(Saved entries)
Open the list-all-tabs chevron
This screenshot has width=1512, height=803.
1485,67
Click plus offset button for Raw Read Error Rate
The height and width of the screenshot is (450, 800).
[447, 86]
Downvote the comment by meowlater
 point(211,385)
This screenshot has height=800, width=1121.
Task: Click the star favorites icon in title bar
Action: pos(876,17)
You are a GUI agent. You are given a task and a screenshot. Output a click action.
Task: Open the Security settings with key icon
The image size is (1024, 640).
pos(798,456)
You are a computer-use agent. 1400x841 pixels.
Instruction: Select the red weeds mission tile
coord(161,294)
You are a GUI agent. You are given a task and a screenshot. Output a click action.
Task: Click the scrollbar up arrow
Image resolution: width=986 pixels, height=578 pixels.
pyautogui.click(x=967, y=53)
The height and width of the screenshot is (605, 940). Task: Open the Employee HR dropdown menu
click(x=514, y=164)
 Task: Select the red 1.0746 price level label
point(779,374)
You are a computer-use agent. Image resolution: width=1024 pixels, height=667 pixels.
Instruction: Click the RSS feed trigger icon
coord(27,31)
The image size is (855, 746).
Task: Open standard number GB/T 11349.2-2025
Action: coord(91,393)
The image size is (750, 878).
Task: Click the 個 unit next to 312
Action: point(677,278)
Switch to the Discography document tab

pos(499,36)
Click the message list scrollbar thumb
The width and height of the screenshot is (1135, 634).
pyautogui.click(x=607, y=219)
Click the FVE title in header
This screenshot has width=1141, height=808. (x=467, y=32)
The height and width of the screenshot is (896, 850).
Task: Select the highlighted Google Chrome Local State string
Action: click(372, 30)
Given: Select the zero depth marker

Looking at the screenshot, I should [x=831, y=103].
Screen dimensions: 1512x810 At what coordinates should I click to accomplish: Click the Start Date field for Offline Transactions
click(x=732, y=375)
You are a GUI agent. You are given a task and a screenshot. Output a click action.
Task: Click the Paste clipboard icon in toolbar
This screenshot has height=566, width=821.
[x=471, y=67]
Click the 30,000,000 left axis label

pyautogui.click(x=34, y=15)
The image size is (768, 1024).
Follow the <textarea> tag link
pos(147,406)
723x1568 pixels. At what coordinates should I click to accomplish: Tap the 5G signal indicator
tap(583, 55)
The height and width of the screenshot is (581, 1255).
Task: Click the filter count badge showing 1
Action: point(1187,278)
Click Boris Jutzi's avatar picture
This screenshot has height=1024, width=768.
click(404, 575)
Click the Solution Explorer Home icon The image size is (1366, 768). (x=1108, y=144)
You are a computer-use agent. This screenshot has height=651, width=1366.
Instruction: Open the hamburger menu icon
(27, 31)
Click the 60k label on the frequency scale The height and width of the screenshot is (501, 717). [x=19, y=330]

- WHAT YOU NEED TO DO
Looking at the records above, how many of their lines carry the string "computer"? Answer with the number and nothing else.

- SOLUTION FOR THIS EXERCISE
3